Mumbai: Private equity (PE) investors are increasingly looking at taking minority stakes of 20% and above in unlisted firms as higher ownership will ensure greater influence on the growth of the company and return on investment.
In November, India’s first and only food and farm-focussed private equity fund Rabo Equity Advisors Pvt. Ltd invested an undisclosed amount for a significant minority stake in Ahmednagar-based Prabhat Dairy Pvt Ltd. Ahead of that, in October, Aditya Birla Private Equity, a part of the Aditya Birla Financial Services Group, invested an undisclosed sum for a significant minority stake in fine dining restaurant operator Olive Bar and Kitchen Pvt. Ltd, which owns the Olive, Monkey Bar, LAP, Ai and Soul Fry brands.
While a majority of PE deals in India are for minority stakes of less than 15%, investors say their experience over the last one decade indicates that being a passive investor is not working in their favour as the promoters don’t care much about their voices while taking decisions. Also, their interests, like access to financial and operational information and liquidity rights, become non-enforceable if their stake is too low.

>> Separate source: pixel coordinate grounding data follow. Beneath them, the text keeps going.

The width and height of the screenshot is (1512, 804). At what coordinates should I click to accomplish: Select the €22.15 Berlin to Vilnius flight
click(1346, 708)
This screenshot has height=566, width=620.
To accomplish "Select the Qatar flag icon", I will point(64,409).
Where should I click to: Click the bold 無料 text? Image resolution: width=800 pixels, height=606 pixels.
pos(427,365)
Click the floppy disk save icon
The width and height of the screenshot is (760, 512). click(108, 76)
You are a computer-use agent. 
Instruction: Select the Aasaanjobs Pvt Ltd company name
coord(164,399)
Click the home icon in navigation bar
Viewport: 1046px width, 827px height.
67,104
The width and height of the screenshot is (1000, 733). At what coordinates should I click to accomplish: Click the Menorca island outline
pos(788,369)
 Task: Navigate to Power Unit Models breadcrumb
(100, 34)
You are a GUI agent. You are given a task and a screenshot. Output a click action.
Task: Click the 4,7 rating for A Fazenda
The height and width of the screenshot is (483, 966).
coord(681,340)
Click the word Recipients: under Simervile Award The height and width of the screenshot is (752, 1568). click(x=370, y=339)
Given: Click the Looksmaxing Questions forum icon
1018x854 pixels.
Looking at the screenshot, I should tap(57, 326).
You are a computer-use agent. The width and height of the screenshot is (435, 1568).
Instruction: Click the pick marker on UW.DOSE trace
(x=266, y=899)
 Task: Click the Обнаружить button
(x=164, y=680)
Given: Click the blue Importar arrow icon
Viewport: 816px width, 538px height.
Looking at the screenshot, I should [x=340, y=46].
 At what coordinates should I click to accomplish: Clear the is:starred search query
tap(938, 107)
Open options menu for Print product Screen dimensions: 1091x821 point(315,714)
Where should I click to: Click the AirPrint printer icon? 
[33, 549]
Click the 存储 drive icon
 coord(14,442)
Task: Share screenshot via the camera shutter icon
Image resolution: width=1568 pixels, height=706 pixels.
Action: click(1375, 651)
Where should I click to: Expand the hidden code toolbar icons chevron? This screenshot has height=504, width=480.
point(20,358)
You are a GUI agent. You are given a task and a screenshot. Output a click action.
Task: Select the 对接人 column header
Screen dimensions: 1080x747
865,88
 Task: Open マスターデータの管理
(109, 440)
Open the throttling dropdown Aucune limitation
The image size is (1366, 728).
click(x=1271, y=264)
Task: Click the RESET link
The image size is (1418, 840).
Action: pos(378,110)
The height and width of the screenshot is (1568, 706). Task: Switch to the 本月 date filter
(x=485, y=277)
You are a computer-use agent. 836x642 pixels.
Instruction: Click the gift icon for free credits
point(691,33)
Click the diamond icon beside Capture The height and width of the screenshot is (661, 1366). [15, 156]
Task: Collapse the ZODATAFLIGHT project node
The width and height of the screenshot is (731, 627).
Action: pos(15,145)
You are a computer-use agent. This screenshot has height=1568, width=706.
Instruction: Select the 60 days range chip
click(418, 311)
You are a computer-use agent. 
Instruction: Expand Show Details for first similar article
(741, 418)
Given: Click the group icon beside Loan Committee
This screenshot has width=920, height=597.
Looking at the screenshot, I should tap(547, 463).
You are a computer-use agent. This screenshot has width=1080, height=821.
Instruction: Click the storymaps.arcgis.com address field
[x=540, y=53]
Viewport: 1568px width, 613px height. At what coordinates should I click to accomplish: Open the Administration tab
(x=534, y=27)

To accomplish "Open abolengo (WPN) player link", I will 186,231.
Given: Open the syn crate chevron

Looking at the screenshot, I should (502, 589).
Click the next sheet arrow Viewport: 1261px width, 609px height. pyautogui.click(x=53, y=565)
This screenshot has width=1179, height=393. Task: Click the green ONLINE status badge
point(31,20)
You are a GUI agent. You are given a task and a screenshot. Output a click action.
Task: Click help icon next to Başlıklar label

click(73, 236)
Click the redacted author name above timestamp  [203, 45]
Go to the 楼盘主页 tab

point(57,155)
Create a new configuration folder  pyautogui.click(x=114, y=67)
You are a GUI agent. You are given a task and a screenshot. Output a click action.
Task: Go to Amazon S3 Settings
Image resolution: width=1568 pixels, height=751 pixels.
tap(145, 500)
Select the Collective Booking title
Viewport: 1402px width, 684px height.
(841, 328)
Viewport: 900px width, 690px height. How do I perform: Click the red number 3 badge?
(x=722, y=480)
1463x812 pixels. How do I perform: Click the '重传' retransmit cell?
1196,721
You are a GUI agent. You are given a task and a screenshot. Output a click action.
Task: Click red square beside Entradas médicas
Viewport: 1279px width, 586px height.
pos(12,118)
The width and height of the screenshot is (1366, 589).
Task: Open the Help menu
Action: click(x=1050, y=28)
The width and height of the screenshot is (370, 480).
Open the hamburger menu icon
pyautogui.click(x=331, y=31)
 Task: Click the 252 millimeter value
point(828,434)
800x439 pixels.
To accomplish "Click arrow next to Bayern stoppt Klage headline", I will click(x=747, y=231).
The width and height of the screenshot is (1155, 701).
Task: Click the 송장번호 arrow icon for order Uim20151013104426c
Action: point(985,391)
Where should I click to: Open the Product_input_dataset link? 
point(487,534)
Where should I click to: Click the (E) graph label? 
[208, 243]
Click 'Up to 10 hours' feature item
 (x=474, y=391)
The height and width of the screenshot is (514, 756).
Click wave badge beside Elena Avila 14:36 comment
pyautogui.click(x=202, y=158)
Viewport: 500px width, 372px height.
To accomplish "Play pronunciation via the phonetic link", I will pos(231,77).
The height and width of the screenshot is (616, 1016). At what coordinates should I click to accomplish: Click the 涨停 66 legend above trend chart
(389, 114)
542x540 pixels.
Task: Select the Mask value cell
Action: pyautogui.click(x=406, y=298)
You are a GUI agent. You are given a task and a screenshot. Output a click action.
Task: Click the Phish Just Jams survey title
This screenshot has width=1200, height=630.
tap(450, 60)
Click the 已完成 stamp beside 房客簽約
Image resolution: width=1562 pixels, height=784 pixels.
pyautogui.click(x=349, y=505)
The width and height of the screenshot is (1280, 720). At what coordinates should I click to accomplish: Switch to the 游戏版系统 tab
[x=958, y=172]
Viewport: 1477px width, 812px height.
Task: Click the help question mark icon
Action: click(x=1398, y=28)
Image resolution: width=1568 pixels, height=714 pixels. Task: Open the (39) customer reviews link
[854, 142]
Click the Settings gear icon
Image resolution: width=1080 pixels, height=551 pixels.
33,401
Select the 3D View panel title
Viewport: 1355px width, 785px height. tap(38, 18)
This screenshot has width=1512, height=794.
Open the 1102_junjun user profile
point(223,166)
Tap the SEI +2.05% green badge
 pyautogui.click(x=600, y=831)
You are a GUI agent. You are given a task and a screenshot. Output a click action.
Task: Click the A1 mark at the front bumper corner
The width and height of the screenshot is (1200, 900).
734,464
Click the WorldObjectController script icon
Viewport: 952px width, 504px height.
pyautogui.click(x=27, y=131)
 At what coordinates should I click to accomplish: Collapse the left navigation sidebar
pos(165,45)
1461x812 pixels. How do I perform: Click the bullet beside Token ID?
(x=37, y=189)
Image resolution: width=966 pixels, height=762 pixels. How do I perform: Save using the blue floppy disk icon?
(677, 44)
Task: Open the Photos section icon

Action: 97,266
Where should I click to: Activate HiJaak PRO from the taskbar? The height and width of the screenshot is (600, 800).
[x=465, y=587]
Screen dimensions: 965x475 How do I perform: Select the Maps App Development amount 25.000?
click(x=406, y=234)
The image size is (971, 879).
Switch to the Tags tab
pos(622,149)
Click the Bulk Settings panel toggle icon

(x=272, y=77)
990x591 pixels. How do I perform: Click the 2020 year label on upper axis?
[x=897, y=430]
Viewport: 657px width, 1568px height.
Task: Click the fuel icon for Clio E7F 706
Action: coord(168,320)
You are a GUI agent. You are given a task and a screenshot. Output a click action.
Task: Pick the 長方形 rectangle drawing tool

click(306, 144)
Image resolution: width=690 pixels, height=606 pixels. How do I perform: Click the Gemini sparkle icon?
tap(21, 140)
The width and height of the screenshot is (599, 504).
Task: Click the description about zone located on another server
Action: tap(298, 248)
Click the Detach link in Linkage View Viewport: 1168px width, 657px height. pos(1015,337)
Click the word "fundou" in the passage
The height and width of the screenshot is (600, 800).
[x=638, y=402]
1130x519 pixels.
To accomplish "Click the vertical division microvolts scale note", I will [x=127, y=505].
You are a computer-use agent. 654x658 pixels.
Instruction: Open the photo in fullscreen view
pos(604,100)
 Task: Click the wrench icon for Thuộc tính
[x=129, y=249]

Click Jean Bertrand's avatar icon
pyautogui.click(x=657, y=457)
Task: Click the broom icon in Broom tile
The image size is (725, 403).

“In the last 10 years, deals that have been successful in India are those where PE investors had majority or significant minority stakes,” said Bharat Banka, chief executive, Aditya Birla Capital Advisors Pvt. Ltd. In a mid-size company, it’s important to have minimum of 15% to 25% stake along with robust shareholder agreements, including clearly defined rights, returns, exits and liquidity events, he added.
Rabo Equity Advisors will only consider deals where it can get stakes of over 25%. In the mid-market segment, if the investor doesn’t hold a significant minority it becomes difficult to drive growth, said Rajesh Srivastava, chairman and managing director, Rabo Equity Advisors. “How can one bring value and drive growth when they are not even heard, as they are a minority stake holder?” he asked.
Rabo Equity is raising $250 million, its second fund, more than double of its existing $120 million India Agri Business Fund. With a bigger fund, Rabo Equity will look at investing up to $25 million in a company instead of some $10 million in each.
While a few PE firms are keen only on significant minority stakes, others prefer doing both significant minority and majority stake transactions. “Based on our past experience, we are clearly looking at majority or significant minority stakes of at least 25%,” said Darius Pandole, partner, New Silk Route Advisors Pvt. Ltd, which holds significant minority stake in a few firms, including VRL Logistics Ltd.
Pandole said while significant stakes enable the investors to have greater influence on the eventual outcome of an investment, such transactions need to be supported by strong operating capabilities, which would facilitate investee company’s growth and a disciplined focus on sectors where investors have expertise and experience.
Investors say minority stakes can only be considered for mature companies, where there is possibility of liquidity within a year or two. For example, Aditya Birla Private Equity took a minority stake in ratings agency Credit Analysis and Research Ltd in 2010. The company went public this month.
Experts say there are enough opportunities for significant minority stakes transactions for PE investors. “Investees are likely to give more rights in the form of affirmative voting matters to a significant minority partner than to an investor with a small stake,” said Siddharth Bafna, partner and head of the corporate finance and transaction services practice at Lodha and Co., a financial consultant.